RBI can put restrictions on the compensation of the management, expansion of branches
and also on the distribution of dividends to ensure that the money is used in improving
the condition of the banks rather than distributing it among the owners and managers. It
may also put restriction on the borrowing from the interbank market and may restrict
entry of the banks into new lines of business.

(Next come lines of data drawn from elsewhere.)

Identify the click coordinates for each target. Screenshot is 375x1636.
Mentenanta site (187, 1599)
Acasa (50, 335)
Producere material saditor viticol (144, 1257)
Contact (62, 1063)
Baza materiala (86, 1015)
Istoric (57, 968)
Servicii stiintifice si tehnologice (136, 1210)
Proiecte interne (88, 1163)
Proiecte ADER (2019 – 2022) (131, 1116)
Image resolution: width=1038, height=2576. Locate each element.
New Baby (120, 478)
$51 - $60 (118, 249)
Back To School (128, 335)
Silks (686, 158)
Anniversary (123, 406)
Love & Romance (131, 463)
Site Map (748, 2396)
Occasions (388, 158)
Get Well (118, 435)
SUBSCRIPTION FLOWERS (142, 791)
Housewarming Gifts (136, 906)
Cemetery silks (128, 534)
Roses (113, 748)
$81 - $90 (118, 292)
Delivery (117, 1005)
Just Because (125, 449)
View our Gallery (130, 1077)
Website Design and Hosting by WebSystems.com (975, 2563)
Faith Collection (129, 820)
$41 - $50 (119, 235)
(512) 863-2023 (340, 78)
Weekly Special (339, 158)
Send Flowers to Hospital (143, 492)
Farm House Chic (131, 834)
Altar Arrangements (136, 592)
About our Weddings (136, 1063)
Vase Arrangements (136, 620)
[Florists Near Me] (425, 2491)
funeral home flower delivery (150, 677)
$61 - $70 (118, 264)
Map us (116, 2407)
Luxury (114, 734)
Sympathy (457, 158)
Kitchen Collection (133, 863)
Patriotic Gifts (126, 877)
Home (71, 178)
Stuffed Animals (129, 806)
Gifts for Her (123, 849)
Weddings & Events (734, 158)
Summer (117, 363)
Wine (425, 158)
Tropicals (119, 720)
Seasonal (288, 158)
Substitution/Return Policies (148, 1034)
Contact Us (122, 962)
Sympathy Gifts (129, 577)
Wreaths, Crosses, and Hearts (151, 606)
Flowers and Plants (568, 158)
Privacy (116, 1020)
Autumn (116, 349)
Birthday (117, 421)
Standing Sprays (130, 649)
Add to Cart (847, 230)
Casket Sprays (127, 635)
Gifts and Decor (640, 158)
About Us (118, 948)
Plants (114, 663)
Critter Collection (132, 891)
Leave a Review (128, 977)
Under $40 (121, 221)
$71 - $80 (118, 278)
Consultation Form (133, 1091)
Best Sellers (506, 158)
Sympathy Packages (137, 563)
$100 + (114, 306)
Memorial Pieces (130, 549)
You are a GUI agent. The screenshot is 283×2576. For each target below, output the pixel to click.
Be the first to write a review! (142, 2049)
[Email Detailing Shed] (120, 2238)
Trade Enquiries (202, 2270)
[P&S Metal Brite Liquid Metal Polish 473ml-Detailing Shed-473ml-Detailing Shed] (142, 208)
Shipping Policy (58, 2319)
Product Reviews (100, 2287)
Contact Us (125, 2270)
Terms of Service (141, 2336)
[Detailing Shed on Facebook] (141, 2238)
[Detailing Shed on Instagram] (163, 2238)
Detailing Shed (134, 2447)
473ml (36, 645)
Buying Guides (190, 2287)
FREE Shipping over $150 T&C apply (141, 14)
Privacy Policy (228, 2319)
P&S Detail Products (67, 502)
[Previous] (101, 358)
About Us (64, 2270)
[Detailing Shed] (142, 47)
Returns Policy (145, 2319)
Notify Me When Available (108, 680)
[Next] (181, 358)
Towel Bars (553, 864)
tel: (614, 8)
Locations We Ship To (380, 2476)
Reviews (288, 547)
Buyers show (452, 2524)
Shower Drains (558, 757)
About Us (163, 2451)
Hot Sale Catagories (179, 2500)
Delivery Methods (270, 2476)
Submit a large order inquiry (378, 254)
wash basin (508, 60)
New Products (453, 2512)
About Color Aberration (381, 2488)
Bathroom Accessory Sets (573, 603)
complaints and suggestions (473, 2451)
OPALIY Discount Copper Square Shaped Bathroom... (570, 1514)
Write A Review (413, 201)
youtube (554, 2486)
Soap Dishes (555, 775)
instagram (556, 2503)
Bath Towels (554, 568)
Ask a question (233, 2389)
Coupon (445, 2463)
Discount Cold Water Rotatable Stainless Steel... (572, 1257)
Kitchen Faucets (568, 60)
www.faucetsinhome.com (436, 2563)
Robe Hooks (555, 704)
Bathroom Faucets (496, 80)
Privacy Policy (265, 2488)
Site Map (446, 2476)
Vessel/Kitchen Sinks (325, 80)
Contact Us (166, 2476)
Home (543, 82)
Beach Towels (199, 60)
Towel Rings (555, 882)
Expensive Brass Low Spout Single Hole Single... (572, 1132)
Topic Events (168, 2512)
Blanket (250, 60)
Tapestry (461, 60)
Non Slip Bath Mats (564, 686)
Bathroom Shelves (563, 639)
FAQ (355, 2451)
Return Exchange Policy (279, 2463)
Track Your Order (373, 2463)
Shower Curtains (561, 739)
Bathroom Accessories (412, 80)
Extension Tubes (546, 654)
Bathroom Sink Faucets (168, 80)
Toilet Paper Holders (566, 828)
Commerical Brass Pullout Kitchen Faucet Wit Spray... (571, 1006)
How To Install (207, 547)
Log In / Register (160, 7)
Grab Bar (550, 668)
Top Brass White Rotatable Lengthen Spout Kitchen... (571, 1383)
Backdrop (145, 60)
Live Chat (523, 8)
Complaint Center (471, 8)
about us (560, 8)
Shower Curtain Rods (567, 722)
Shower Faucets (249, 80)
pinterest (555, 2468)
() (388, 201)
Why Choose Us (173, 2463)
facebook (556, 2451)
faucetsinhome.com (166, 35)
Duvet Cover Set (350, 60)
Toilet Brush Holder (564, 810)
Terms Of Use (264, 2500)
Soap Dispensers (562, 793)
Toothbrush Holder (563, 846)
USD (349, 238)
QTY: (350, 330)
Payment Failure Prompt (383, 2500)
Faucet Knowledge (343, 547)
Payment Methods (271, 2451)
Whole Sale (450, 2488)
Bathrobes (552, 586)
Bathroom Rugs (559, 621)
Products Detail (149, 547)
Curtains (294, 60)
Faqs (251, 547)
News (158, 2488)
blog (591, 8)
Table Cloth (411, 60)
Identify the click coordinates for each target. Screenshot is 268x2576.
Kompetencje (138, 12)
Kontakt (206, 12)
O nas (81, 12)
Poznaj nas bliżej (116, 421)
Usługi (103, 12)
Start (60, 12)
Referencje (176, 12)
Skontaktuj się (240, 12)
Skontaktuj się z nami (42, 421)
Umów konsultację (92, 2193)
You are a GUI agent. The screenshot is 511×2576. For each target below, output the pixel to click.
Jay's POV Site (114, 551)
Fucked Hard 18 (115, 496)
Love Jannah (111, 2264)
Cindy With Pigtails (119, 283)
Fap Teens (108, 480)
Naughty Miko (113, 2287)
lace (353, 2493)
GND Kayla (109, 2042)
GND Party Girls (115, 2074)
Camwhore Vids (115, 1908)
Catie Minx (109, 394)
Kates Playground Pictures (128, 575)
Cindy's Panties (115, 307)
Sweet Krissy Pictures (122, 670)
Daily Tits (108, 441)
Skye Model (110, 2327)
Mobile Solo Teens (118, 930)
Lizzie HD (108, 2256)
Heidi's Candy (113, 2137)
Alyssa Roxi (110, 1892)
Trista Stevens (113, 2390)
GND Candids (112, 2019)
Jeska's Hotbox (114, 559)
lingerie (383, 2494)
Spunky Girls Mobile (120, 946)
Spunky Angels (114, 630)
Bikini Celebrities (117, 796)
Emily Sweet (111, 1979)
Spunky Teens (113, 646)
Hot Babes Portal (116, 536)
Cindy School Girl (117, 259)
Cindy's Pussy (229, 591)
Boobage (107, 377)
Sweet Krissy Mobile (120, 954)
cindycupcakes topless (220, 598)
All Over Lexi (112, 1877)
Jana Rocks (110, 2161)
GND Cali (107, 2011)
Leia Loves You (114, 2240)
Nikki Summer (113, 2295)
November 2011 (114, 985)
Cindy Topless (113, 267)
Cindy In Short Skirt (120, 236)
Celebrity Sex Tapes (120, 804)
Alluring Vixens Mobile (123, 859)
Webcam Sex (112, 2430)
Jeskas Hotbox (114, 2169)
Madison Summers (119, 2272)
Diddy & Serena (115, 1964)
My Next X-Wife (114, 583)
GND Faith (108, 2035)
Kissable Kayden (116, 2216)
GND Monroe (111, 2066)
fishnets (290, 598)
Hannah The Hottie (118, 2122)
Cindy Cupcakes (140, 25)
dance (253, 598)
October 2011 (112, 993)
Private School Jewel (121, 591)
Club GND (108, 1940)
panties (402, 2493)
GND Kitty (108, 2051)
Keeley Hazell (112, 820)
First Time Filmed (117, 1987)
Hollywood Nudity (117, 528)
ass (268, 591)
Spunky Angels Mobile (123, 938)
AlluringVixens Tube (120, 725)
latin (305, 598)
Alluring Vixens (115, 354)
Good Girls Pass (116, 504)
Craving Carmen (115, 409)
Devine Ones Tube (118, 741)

Restrictions may also be placed on the
credit given by the banks under the PCA to borrowers with low credit rating, but it
doesn’t imply complete ban on the lending activity of the PCA banks .In some rare cases
RBI may take an action to merge or shut down the banks if it is found suitable to improve
the financial situation of the banks.
The challenges and issues regarding the PCA Framework is that, it is such a serious
action that hits the reputation of the banks very hard. It results in reduction in consumer
confidence as well as in ratings of the bank. It raises questions on the management of the
bank and can lead to irrecoverable loss of market share. Central government is asking for
easing the lending norms while RBI is saying it is necessary to improve the situation. In
January 2019, three banks after improving their results were able to come out of the PCA
by showing positive results which are as follows: Bank of Maharashtra (BOM), Oriental
Bank of Commerce (OBOC) and Bank of India (BOI) and many stands in queue to come
out of this framework. RBI said that the Bank of India and the Bank of Maharashtra have
managed to maintain the capital adequacy and also was able to maintain recquired net
non performing asset ratio. But in case of Oriental Bank of Commerce the net bad loan
ratio was above the risk threshold set by the RBI, but government helped in bringing
down the ratio by infusing necessary capital. In December 2018, capital infusion of Rs
10,000 crore for Bank of India, Rs 5,500 crore for Oriental Bank of Commerce and Rs
4500 crore for Bank of Maharashtra helped the banks in exiting the PCA framework. But
the RBI didn’t considered return on assets as the banks would have to report losses for
2019 as well, thus, violating threshold of no losses for straight two years but RBI may
have felt that losses would reduce or the profits will be earned.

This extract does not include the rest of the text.